Undoubtedly, bereavement is such a difficult and painful experience and after the passing of my dad, I've learnt that when you lose someone, you also lose everything that came with that person... You lose an entire part of your life. Not only did I lose my dad, but I lost a home, I lost connections, I lost my lovely cats... When you lose someone, you find yourself having to adapt to the absence of that person along with a different lifestyle. One significant thing for me was that I used to call my dad every morning and evening. I was so used to picking up the phone every day for years and as strange as it might sound- I really miss doing that, even though they are just phone calls. Initially, I would still pick up the phone, almost as a reflex around those times of the day or whenever I read something funny or something good happened during my day. Eventually, I got used to that significant part of my life not being there, but I still keep his number on my phone- even though I know it doesn't have any use anymore.
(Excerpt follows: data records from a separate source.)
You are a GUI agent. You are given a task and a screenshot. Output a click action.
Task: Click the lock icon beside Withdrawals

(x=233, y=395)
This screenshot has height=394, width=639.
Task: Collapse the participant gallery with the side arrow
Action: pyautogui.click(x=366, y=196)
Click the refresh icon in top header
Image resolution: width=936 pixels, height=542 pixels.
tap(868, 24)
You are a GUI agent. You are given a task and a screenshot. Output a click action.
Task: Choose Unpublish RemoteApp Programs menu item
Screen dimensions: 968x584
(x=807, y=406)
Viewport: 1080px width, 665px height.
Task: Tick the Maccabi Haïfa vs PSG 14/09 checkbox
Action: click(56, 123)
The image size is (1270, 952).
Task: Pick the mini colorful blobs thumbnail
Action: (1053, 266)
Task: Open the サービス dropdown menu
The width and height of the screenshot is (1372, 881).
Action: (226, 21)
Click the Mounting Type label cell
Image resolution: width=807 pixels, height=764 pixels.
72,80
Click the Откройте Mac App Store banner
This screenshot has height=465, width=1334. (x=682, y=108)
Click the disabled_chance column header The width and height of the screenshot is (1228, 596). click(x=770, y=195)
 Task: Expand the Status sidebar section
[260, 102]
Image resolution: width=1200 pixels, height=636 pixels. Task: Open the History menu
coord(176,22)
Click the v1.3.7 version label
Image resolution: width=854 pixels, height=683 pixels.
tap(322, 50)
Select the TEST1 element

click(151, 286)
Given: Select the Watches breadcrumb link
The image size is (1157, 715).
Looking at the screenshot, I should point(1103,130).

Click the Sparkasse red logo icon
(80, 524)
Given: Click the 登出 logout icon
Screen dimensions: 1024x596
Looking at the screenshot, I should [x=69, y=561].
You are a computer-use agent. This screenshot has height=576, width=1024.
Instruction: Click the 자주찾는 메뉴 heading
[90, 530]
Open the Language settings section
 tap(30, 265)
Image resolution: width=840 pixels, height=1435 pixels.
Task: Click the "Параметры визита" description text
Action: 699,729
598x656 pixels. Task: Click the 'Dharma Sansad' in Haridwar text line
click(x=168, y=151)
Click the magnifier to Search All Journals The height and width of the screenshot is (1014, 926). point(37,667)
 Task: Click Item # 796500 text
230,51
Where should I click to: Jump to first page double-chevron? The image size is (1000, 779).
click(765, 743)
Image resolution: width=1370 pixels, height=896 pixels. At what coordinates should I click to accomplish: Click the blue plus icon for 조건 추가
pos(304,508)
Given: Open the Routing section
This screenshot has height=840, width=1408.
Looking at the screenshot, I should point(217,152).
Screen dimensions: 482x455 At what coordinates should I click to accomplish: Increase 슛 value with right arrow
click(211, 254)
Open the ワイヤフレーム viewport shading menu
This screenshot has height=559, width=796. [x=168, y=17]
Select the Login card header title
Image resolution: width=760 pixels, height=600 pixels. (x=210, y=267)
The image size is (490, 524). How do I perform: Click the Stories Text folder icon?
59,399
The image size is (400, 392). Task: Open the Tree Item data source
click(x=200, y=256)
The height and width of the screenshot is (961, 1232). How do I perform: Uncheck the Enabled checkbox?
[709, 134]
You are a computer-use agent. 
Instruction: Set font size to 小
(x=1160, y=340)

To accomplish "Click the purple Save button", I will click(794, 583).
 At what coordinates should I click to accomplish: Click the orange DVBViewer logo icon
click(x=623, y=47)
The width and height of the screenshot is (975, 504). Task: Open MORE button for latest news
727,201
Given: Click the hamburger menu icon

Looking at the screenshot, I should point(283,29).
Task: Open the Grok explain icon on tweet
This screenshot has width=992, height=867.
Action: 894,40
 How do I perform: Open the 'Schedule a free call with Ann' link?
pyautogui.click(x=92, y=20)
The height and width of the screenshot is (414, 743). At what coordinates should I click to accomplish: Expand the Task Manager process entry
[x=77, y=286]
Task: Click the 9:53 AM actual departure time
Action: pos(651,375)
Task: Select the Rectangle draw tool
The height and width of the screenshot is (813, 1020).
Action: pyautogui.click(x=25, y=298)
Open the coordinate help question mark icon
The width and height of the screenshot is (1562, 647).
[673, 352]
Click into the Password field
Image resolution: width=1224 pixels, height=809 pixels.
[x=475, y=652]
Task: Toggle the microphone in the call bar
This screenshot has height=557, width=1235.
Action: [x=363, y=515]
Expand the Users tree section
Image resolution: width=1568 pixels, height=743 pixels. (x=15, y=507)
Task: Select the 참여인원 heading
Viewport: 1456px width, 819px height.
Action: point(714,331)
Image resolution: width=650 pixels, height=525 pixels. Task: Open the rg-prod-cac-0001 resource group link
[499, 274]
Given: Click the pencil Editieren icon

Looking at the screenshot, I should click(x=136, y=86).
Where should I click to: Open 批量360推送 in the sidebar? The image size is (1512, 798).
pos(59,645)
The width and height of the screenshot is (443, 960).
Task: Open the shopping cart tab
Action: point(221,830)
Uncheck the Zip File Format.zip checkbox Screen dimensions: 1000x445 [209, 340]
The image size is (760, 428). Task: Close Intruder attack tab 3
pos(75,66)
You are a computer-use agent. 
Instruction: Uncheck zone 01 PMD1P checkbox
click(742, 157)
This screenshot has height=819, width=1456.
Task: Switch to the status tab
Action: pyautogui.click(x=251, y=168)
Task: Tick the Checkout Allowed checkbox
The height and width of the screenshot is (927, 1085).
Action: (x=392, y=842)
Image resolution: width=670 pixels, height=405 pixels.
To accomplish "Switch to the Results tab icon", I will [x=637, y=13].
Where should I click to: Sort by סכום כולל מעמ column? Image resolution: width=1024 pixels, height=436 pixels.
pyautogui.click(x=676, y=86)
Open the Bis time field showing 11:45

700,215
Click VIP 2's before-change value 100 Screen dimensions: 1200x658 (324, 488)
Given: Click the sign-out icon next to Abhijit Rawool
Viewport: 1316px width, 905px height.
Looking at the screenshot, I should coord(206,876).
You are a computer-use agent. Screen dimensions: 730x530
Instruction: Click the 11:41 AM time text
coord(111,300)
Sometimes I stumble across it and press the 'call' button as if he would pick up from the other end, despite knowing that it won't happen.
Knowing that he won't be there for the important moments in my life or to see me grow as a person and change is still hard to fathom, even two years on.
I remember reading a quote online which I feel perfectly explains how a lot of my grief feels like:
Losing a parent is like wanting to go home so much- but you can't.
There are a lot of things I still must get used to, and I know that some things may never go away.